Go through the file char by char and split the values manually, whenever you have a quotation mark you enter "quotation mode" where you won't split at commas and when the closing quotation mark comes you leave it.
For the backticked commas: If you read in a backslash you also read the next character and decide what to do with it then.
Of course that's not extremely efficient, but you can't use regular expressions for this. I mean you can, but since I believe that there also can be escaped quotation marks this is going to be really messy.
If you want to give it a try though:
let's start by matching a quotation mark followed by characters that are not: "[^"]*"

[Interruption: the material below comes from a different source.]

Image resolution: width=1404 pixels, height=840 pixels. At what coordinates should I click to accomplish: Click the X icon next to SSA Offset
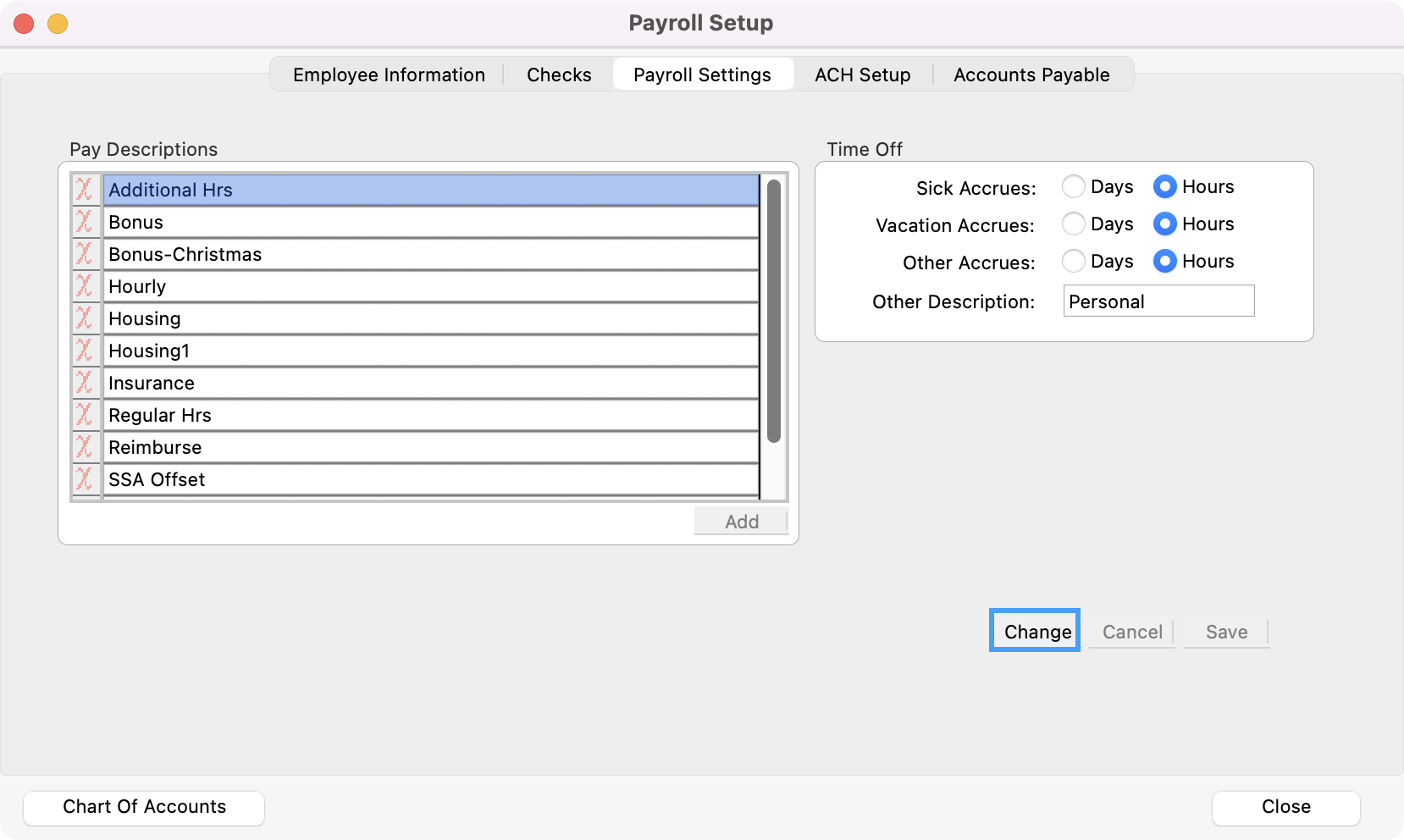pyautogui.click(x=85, y=479)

to overcome the problem of escaped characters you can use lookaheads (?<!\\)"[^"]*(?<!\\)"
now it will break if escaped quotation marks are in the value, maybe this works?(haven't tested it) (?<!\\)"[^"|(?<=\\)"]*(?<!\\)"
So you see it very fast get's messy, so I would suggest to you to read it in characterwise.
I had the same problems. I found it a bit hard to turn 'any' iCalendar file into a usable PHP object/array structure, so instead I've been trying to convert iCalendar to xCal.
This is my implementation:
http://code.google.com/p/sabredav/source/browse/branches/caldav/lib/Sabre/CalDAV/ICalendarToXML.php
I must say that this script is not fully tested, but it might be enough to get your started.
Have you tried pulling something out of http://phpicalendar.net/ ?
Is this the project you're thinking of? I'm the auther :) The first usable version (v0.1.0) should be ready in about a month. It is capable of working with about 85% of the iCalendar spec right now, but recurring events are really tough. I'm working on them right now. Once those are complete, the library will be fully capable of doing anything in the spec.
qCal Google Code Homepage
Enjoy!